#### [GIVEN TEXT]
1. Introduction and mathematical preliminaries

In image processing, some degradations often affect an image during its acquisition or transmission. These deteriorations can be related to the image acquisition modality or the noise coming from any signal transmission. Image restoration is an important step in image processing. It permits to improve the quality of the image. There are some purposes of image restoration such as removing the noise or the blur, and adding some informations to the image. The main idea is to estimate the original image from the degraded.

The image restoration problem is modeled in ^[1] as follows. Let $\Omega\subset\mathbb{R}^2$ be a bounded subset (the domain of the image $u$ ) where $u:\Omega\rightarrow \mathbb{R}$ is the original image describing a real scene, and $f$ be the observed image of the same scene (that is the degraded version of $u$ ). Assume that the image $u$ has been degraded by a noise $\eta$ and a linear operator $\varphi$ which is not necessarily invertible, even if it is invertible, its inverse is difficult to calculate numerically.

We seek to recover $u$ from $f$ such that

$\begin{equation} f = \varphi u + \eta. \end{equation}$

(1.1)

The idea is to find an approximation of $u$ by solving the problem

$\begin{equation} \inf\limits_{u}\int_{\Omega}| f - \varphi u|^{2} dx. \end{equation}$

(1.2)

When the noise is neglected and if $u$ is a minimum of (1.2), then $u$ satisfies the equation

$\begin{equation} \varphi^{*}f = \varphi^{*} \varphi u \end{equation}$

(1.3)

with $\varphi^{*}$ which is the adjoint of $\varphi$ . Since $\varphi$ is not necessarily invertible, one can get $u$ from (1.3).

The problem of image restoration is an ill posed problem, generally its resolution is based on numerical approaches; such as gradient descent which gives approximate solutions. The direct method in the calculus of variations ^[1,2] is the most used when we study the problem of restoration from a theoretical point of view seeking to show that the problem admits at least a solution, and therefore one wonders if other minimization theorems such as Mountain-Pass Theorem can be applicable. Recently, authors have introduced fixed point theorems in image processing ^[3,4,5,6]. For detailed information on metric spaces and well-known fixed point theorems, see ^[7,8,9].

#### [INFORMATION PROVIDED]
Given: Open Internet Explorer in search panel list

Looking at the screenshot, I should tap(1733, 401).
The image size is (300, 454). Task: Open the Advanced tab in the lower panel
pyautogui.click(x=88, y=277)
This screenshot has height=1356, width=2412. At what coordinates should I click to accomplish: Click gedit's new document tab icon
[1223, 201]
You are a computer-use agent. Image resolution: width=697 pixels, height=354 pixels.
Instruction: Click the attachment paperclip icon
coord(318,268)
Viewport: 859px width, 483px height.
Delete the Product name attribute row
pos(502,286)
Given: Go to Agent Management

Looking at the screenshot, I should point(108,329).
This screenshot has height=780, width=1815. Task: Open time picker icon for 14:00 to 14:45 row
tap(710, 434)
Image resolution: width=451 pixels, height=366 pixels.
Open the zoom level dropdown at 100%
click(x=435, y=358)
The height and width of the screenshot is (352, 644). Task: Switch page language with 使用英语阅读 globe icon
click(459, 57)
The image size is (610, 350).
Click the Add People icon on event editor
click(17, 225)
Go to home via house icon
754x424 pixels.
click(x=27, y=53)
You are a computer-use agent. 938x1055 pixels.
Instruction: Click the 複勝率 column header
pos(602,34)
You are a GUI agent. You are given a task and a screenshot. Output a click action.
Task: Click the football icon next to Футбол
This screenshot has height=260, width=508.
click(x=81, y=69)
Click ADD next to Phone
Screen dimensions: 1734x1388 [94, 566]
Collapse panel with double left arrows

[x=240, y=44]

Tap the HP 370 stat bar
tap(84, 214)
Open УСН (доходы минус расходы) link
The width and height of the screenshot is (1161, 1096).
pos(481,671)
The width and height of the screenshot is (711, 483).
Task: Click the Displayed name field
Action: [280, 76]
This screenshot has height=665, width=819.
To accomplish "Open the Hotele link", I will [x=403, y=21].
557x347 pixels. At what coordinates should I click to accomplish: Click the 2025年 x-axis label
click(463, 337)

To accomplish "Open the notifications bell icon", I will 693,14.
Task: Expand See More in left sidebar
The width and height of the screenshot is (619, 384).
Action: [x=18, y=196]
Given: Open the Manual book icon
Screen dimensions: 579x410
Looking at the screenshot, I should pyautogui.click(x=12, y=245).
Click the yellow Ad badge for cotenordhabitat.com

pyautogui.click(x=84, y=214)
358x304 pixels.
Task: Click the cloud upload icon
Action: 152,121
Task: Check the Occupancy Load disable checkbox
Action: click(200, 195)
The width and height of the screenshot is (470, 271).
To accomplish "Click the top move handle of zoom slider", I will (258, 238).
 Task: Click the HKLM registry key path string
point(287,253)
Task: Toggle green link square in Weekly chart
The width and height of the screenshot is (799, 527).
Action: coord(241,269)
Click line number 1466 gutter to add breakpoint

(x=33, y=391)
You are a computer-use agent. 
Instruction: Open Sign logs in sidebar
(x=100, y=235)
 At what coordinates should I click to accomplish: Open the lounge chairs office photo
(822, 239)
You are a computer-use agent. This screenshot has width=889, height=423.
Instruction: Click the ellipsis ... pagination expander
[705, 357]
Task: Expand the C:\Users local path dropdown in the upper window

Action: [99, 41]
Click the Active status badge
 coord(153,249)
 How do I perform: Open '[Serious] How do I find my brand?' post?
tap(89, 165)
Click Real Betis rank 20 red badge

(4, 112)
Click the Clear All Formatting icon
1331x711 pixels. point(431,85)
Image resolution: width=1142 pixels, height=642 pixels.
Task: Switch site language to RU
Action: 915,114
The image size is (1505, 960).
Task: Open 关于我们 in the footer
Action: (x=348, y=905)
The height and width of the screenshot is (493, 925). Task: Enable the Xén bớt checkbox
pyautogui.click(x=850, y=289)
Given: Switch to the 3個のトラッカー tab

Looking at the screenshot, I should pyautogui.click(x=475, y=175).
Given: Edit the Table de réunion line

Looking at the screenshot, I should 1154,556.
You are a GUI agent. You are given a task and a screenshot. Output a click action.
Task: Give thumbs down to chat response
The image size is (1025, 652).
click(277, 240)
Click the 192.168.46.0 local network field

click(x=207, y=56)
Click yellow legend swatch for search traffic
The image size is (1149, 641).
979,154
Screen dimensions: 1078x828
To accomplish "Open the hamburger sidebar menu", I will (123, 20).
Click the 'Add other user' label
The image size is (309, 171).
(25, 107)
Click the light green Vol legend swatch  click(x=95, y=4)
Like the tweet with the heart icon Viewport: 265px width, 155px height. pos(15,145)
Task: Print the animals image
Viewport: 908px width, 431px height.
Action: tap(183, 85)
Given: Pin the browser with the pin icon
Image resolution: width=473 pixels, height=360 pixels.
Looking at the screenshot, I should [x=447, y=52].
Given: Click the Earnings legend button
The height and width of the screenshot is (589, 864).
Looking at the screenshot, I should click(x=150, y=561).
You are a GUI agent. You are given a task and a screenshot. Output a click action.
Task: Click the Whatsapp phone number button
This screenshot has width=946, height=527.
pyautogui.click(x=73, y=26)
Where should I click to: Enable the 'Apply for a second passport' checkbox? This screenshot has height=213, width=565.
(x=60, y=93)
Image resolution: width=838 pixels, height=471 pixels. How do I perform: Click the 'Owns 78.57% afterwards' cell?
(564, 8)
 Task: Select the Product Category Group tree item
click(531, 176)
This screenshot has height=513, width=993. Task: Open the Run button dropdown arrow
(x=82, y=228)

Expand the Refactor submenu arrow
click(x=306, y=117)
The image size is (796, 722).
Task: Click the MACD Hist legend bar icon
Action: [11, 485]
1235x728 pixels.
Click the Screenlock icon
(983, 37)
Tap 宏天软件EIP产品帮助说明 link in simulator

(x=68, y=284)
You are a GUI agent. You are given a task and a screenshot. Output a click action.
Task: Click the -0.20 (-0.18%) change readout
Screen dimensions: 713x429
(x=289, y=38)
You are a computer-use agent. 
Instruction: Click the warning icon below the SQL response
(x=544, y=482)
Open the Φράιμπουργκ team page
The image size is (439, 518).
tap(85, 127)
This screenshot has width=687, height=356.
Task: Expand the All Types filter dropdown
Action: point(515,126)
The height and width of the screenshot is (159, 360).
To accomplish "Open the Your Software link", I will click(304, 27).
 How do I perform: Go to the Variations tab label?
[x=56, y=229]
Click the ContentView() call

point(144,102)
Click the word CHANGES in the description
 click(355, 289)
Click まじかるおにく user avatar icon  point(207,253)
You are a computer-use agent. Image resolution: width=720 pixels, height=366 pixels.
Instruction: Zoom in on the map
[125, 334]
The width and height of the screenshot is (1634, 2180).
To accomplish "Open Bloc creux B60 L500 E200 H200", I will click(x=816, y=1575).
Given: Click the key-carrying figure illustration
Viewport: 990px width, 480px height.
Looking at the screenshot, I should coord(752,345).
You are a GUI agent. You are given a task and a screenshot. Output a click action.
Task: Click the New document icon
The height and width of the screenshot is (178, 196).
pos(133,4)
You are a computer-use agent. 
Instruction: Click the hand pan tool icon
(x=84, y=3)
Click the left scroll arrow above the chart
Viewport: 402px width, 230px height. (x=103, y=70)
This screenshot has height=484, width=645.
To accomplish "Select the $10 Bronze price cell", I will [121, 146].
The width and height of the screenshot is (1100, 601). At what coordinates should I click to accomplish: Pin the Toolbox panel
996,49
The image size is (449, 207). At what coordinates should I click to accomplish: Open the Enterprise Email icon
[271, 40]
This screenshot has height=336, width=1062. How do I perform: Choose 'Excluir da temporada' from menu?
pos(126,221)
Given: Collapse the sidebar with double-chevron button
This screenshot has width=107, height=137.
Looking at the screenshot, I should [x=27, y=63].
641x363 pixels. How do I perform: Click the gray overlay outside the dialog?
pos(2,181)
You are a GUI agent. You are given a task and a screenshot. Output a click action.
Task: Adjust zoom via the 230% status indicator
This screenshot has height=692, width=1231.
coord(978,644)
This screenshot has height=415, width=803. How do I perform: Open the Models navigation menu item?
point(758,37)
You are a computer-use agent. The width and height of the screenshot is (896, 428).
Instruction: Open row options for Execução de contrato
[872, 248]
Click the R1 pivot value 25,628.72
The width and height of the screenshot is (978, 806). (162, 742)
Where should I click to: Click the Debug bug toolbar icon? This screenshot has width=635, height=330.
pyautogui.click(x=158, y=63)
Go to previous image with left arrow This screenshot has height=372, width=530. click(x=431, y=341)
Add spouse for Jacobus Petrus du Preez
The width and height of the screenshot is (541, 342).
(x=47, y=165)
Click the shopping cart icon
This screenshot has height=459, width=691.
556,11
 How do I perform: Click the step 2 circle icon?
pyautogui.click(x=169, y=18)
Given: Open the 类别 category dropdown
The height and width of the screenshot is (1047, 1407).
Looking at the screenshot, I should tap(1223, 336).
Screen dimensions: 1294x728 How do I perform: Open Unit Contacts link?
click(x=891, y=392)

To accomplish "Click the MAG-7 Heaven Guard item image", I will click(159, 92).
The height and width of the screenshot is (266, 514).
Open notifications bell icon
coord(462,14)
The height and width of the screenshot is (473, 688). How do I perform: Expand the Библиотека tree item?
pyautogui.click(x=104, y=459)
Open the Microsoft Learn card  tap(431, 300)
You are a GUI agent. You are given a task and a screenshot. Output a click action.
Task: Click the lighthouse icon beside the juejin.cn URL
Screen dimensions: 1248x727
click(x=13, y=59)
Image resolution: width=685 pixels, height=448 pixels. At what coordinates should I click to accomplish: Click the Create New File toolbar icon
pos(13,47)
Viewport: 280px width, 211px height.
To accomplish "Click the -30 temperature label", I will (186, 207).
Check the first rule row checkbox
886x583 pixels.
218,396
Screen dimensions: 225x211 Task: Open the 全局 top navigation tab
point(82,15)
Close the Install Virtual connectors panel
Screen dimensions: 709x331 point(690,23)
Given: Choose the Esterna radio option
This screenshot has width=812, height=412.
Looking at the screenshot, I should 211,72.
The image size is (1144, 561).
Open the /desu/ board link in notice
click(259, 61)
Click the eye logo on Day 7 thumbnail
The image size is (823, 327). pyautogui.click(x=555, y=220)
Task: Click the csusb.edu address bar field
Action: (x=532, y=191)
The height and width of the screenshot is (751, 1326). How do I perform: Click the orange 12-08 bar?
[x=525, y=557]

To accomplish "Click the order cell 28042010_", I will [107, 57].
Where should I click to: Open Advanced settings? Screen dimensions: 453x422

#### [TASK DETAILS]
Please return the stretch of the image restoration text from "1. Introduction and" through "from the degraded.", copied word for word.

#### [COMPLETED TASK]
1. Introduction and mathematical preliminaries

In image processing, some degradations often affect an image during its acquisition or transmission. These deteriorations can be related to the image acquisition modality or the noise coming from any signal transmission. Image restoration is an important step in image processing. It permits to improve the quality of the image. There are some purposes of image restoration such as removing the noise or the blur, and adding some informations to the image. The main idea is to estimate the original image from the degraded.